O halde bilimkurgunun bilimin hayal gücü olduğu tespitine bir şeyi daha ilave etmeli. Fen bilimlerinin yapısı ve ilgilendikleri konuları ele alışı harici bir nokta. Sahi, sosyal bilimleri besleyen bilimkurgu eserlerini nasıl tabir etmeli? Varoluşa dair sözler söyleyen bilim insanları karbondan ya da yıldızlardan bahsederek Carl Sagan‘ın ünlü yıldız tozu anekdotunu anımsatırlar. Halbuki kan ve kemikten oluşan insanın irrasyonel yönü baskın çıktığında neler yapabildiği ortada. Bu konuda bilimin ve edebiyatın insan odağında kesiştiği yer oldukça elzem. İnsanı anlamak çabası yeri gelir atomun üzerinde uygulanan işlemlerin önüne geçiverir. Örneklendirmek gerekirse, Ursula’nın romanlarında fen bilimlerinin izleri neredeyse yoktur. Buna rağmen insana dair söylediği sözlerle bilim yapan kişilere hem motivasyon hem de ilham sağlamaktadır. Ki esinlenmelere bakıldığında, birçok kıymetli yapıtın hayal gücünün kıvılcımını ateşleyerek bireyin kendini arayışına öncülük ettiği görülür. Bilim yapmak sadece bir eylem değildir yani, bir oluş ve varoluş biçimidir. Hakeza sanat da dil ve göstergelerle yönlendirilen bireyin varlık labirentinde yol bulmasına aracılık eden elçi olarak görülmektedir. Zamanın ruhuna göre sürekli esvabını değiştirse de, nihayetinde merkezinde insanın tabiatı bulunur ve peşi sıra sürükleyerek yaşam ağacının dallarından akıp gelen bilgeliği sunar.
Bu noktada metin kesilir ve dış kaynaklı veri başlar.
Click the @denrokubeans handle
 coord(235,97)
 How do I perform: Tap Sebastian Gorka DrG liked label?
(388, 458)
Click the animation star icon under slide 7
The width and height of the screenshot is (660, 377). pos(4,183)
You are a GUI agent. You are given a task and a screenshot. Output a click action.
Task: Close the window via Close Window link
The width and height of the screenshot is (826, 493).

Yeni bir romana başlarken misafirliğe gitmiş gibi hissedersiniz. Tanımaya, anlamaya ve alışmaya çalışırsınız. Bütün çabanız yabancılık hissini üstünüzden atarak incelikle işlenen kurgusal dokuya sirayet etmektir. Kafka da yabancıydı, Musil’in dillendirdiği niteliksizlik de hakeza aynı kertede yabancılaşan bireyin dahil olma çabasından ibaretti. Virgina Woolf bilinçdışına döndü. Bilinciyle çakışan bilinçdışı faktörlerin sesini özgürce sayfalara akıttı. Cengiz Aymatov, James Joyce ve Marcel Proust‘un zaman algısı, kişinin anıları ve hatıraları arasındaki yaşamsal bağları tartışmaya açtı. Aytmatov veya Joyce tek bir günde asırlık öyküleri zaman algısını kırarak Bergsonvari bir sonsuz zaman algısına evirdi; Proust ise ölü hatıraların tozunu üfleyip capcanlı anılar kıldı. Zaman belirsizdi, mekan geçiciydi ve anlamı dayandırdığımız mefhumlar müphemleşerek ellerimizden kayıp gidiyordu. O halde ne yapmalıydı? Heidegger zamanla varlığı birbirine bağlayarak örmedi mi ağlarını? Nietzsche‘den mülhem başkaldırışlarıyla Beauvoir, Camus ve Sartre gibi varoluşçular özgürlüğün bedelinin yine özgürlükle ödendiğini anlatmadı mı? Ve daha nicesi… Bilimkurgu yazarlarının da Asimov‘dan günümüze değin meramı başka ne olabilirdi ki zaten? Robotlar, ötegezegenler, klonlama, ışınlanma, kök hücre, zamanda yolculuk ve daha birçok tema neyi amaçlıyordu?
Anlatılan hikaye değişebilir, birçok anlam kazanabilir; böylece kanatlarının her biri göğün bambaşka bir yanına değip arşı aşabilir ve hatta fezaya erip sonsuza dahi varabilirsin. Fakat unutma güzel insan, anlatılan yine senin hikayendir ve bir anlatının yüreğinde, dimağında yer etmesi için senden izler taşıması, sende iz bırakması gerekir. Nereye gidersen git içinde yine kendini, kendi gerçeğini taşırsın. Soluduğun hava da değişse, gökyüzündeki yıldızlar da sönse, hatta varlığın bir bilgisayarın soluk kodlarından ibaret dahi kalsa seni anlatacak olan yine senin ve sözlerindir.
İşte bunun için bilimkurgu bilimin hayal gücüdür. Tam da bundan dolayı asırlardır anlattığımız hikayeler kaderimizi şekillendiriyor, bize yol gösteriyor, anlamın buğulu aynasında çarpık da olsa bir surete bürünmemizi sağlıyor. Anlam varsa biz varız; anlamı ellerimizle, emeğimizle inşa ederiz. Ayrıca yolculuğu kıymetli kılan varış değil, sürecin kattıklarıdır diyebiliriz; varlığımızın gayesi anlamın mutlak formülüne ulaşmak değil, onu ararken kendini bulmaktır. Ne demişti Sartre: “Varlık özden önce gelir.” Odysseus gibi savaşlardan, yıkımlardan geçer ve yolun bizi sürüklediği limanlarda sorularla cevapların misafiri oluruz. Hepsinden bir parça alır, benliğimizde damıtır ve yolumuza özümüzü bularak devam ederiz. Yani, yolculuk asla bitmez, bitmeyecek de; ancak insan anlatmayı sürdürdükçe, varlığının boşluklarını özüyle doldurmaya ve kendini inşaya durmadan devam edecektir.